**Your task**
The records that follow are to be transcribed in full, leaving out each picture.

**Data provided**
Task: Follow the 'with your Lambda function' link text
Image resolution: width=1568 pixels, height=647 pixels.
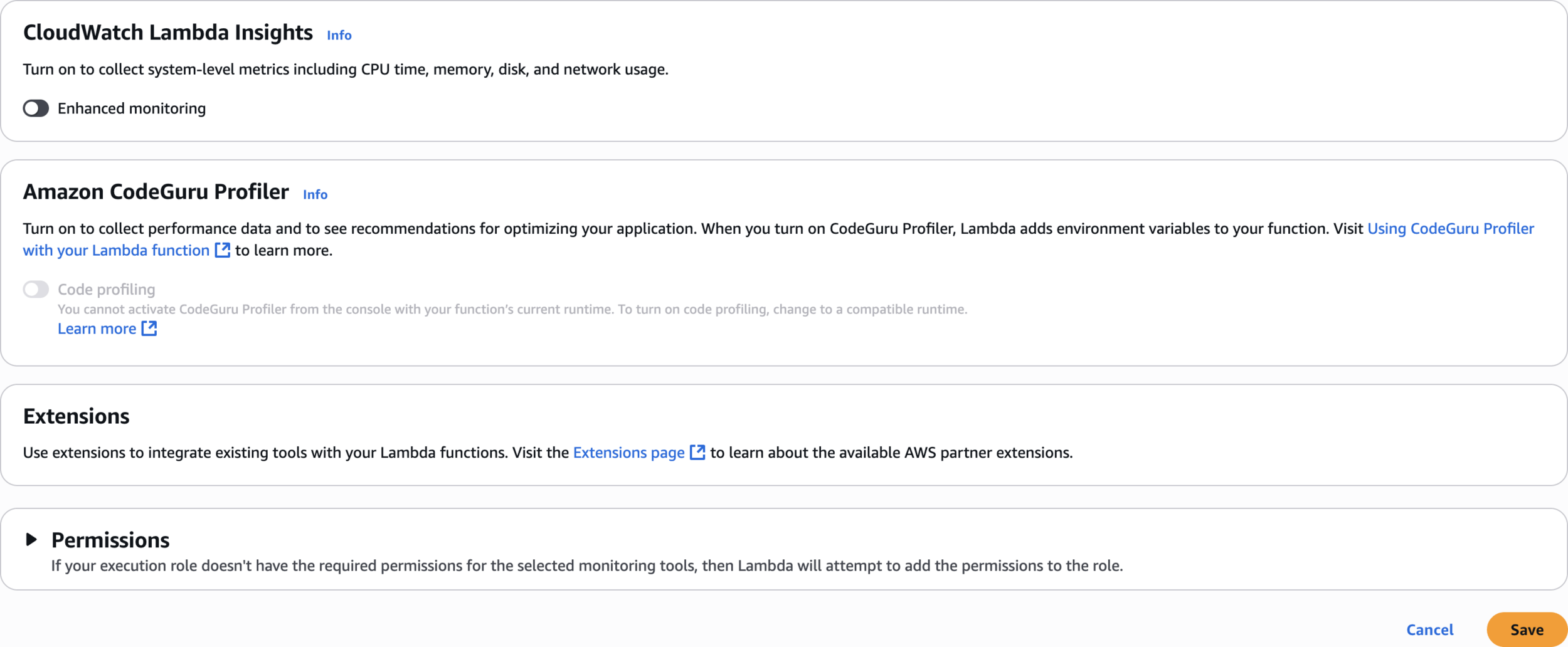Action: point(117,250)
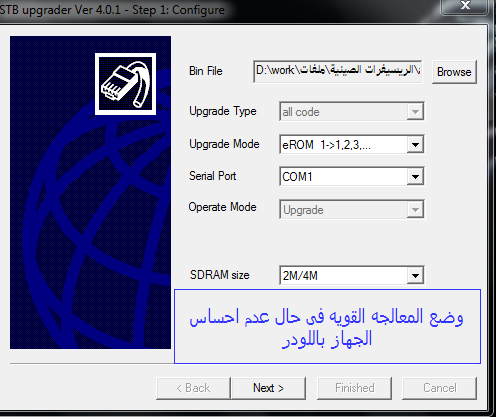Click the disabled < Back button
The image size is (496, 417).
(193, 388)
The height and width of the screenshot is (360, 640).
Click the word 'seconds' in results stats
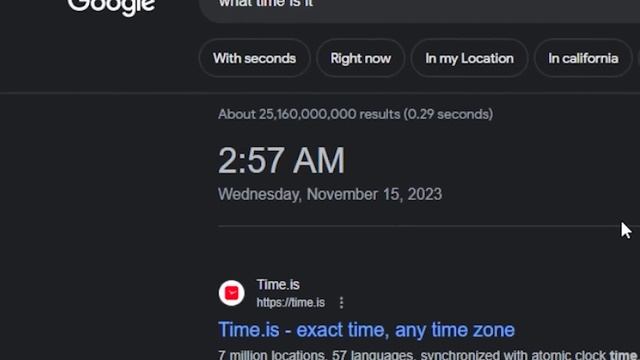pos(463,114)
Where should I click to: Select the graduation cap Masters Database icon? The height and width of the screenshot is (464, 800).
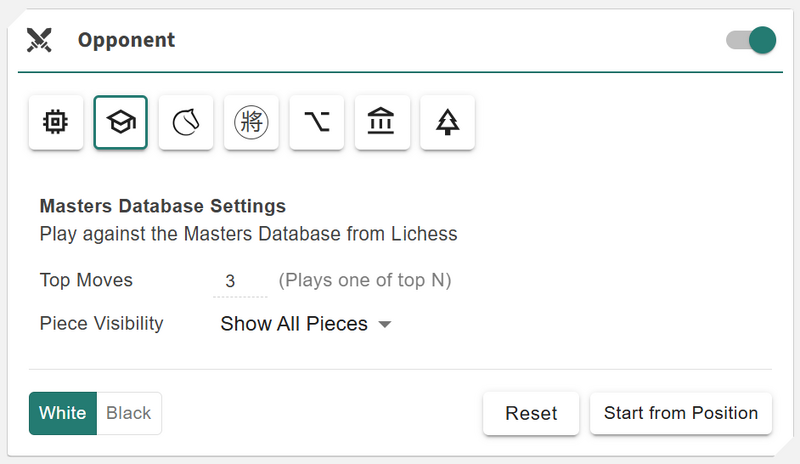click(x=121, y=123)
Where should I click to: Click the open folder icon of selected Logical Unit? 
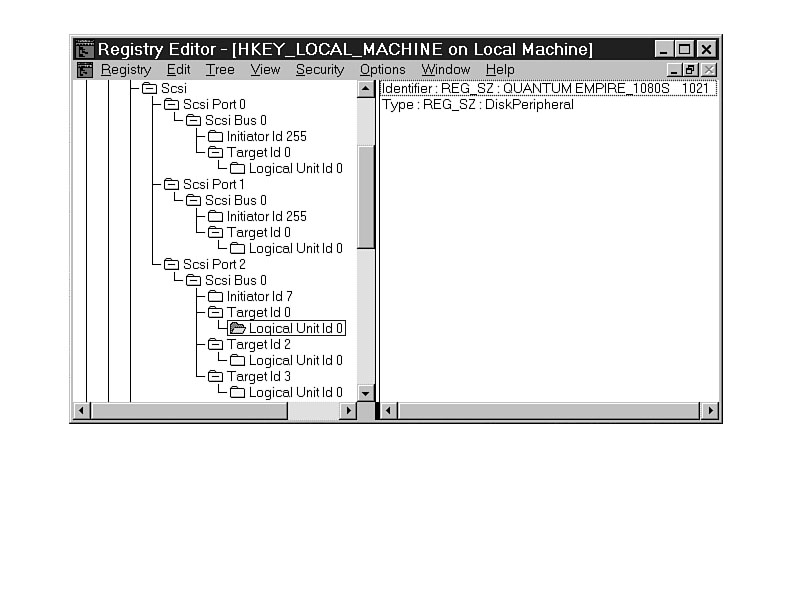point(237,328)
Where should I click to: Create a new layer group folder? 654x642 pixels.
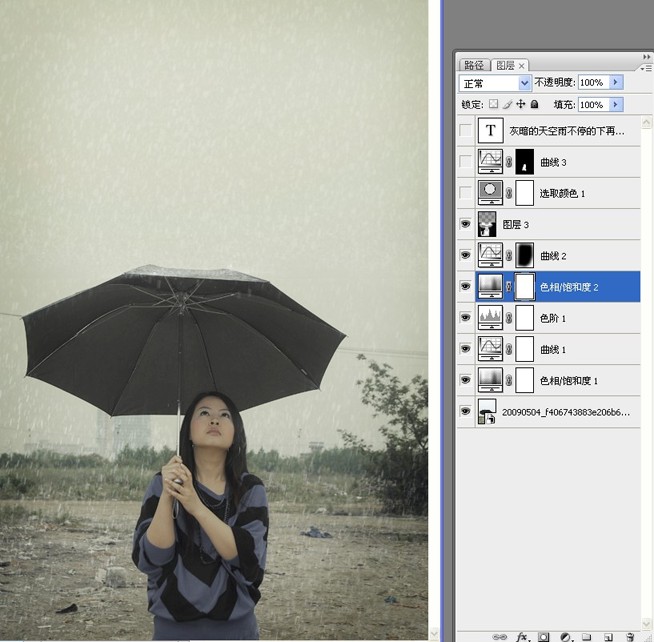click(587, 637)
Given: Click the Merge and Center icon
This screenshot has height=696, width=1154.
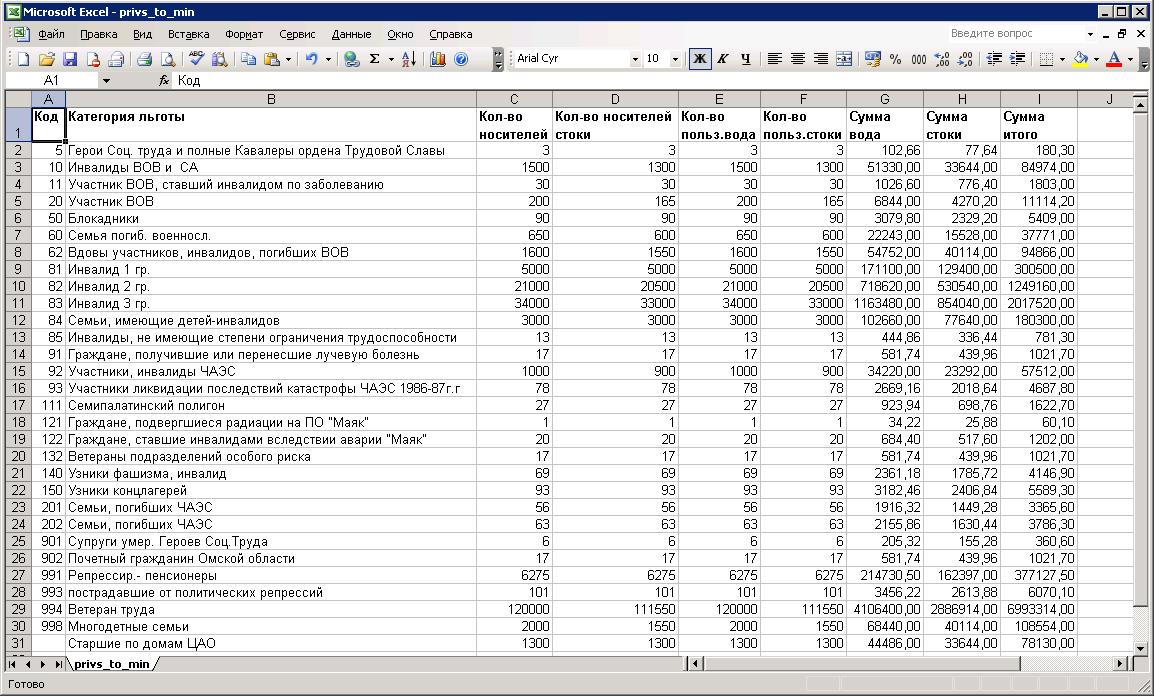Looking at the screenshot, I should coord(844,59).
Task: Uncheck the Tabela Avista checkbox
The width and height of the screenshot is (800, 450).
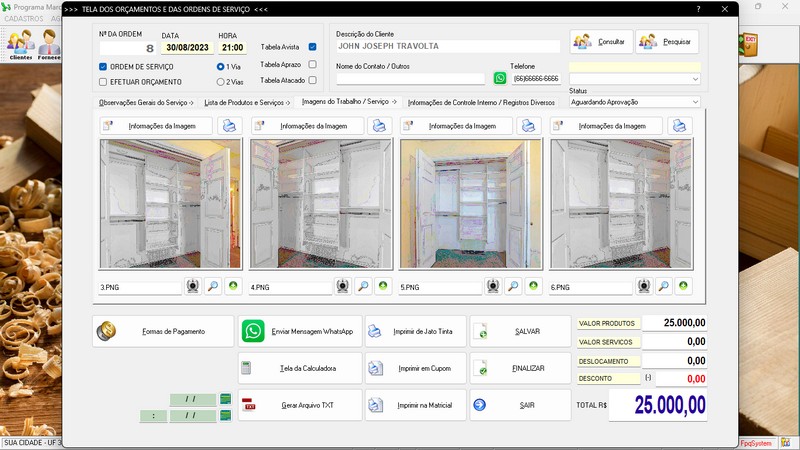Action: 313,47
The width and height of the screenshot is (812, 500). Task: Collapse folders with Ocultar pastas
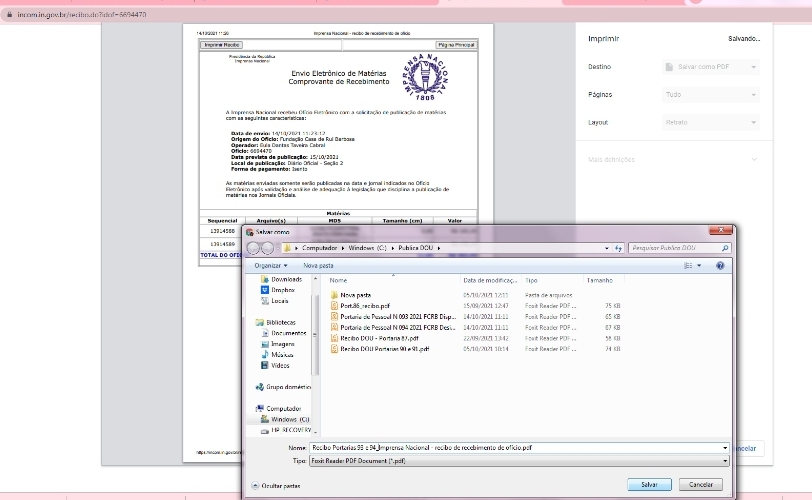[x=277, y=485]
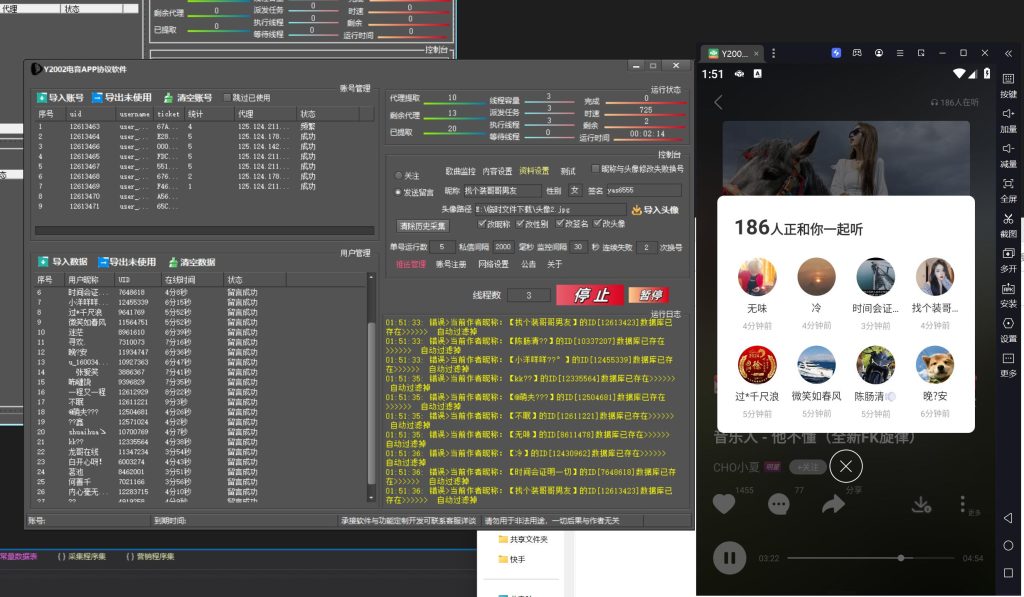This screenshot has width=1024, height=597.
Task: Click the 导入账号 import accounts icon
Action: pyautogui.click(x=43, y=98)
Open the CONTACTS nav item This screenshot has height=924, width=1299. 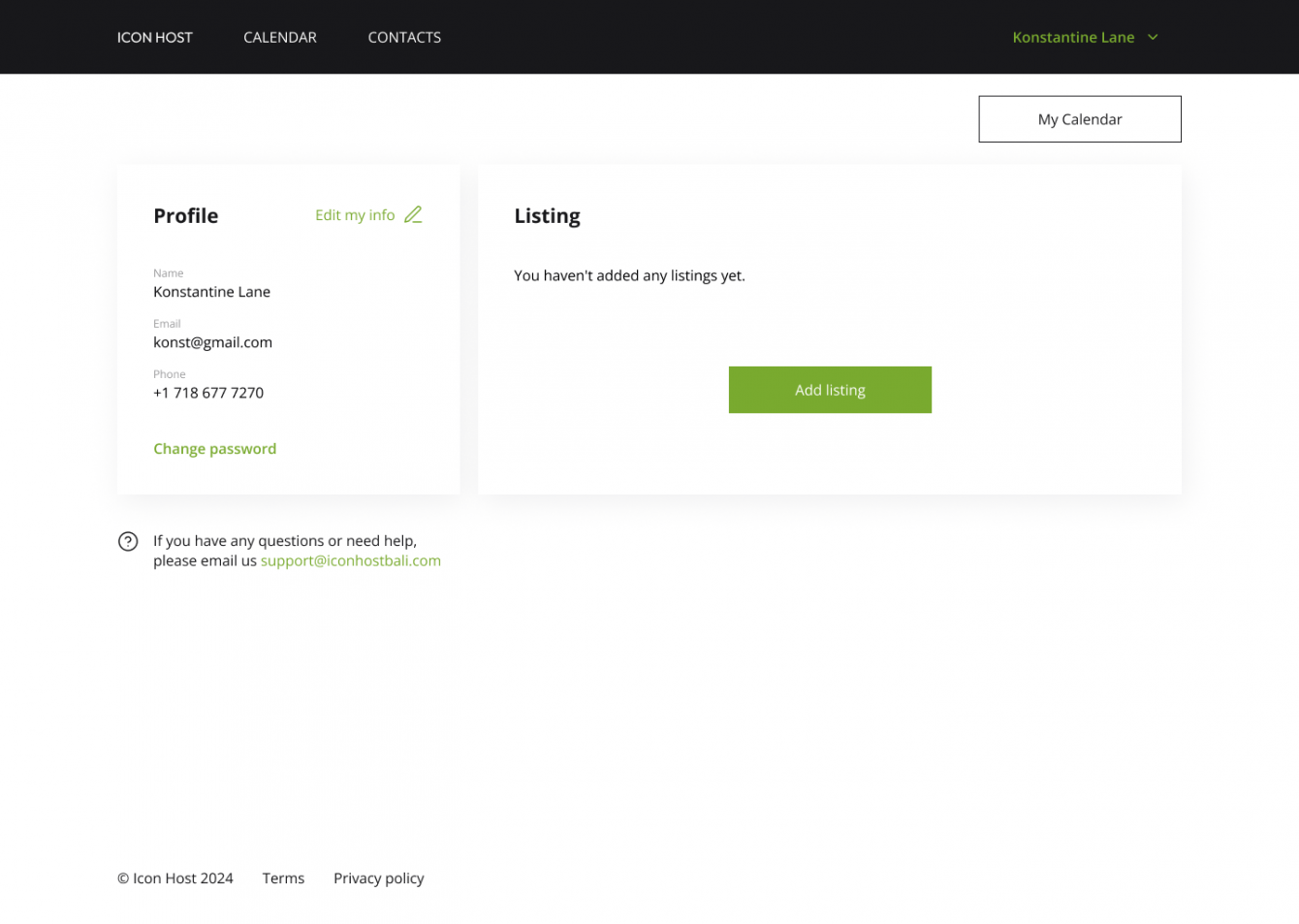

**Written response**
Task: Follow the 'with your Lambda function' link text
Image resolution: width=1568 pixels, height=647 pixels.
Action: point(117,250)
Click the disabled < Back button
The image size is (496, 417).
(193, 388)
The height and width of the screenshot is (360, 640).
Click the word 'seconds' in results stats
pos(463,114)
Where should I click to: Select the graduation cap Masters Database icon? The height and width of the screenshot is (464, 800).
click(x=121, y=123)
Where should I click to: Click the open folder icon of selected Logical Unit? 
point(237,328)
Where should I click to: Create a new layer group folder? 654x642 pixels.
click(587, 637)
Given: Click the Merge and Center icon
This screenshot has height=696, width=1154.
Looking at the screenshot, I should coord(844,59).
Task: Uncheck the Tabela Avista checkbox
The width and height of the screenshot is (800, 450).
Action: 313,47
The width and height of the screenshot is (812, 500). Task: Collapse folders with Ocultar pastas
[x=277, y=485]
This screenshot has width=1024, height=597.
Task: Click the 导入账号 import accounts icon
Action: pyautogui.click(x=43, y=98)
Open the CONTACTS nav item This screenshot has height=924, width=1299. 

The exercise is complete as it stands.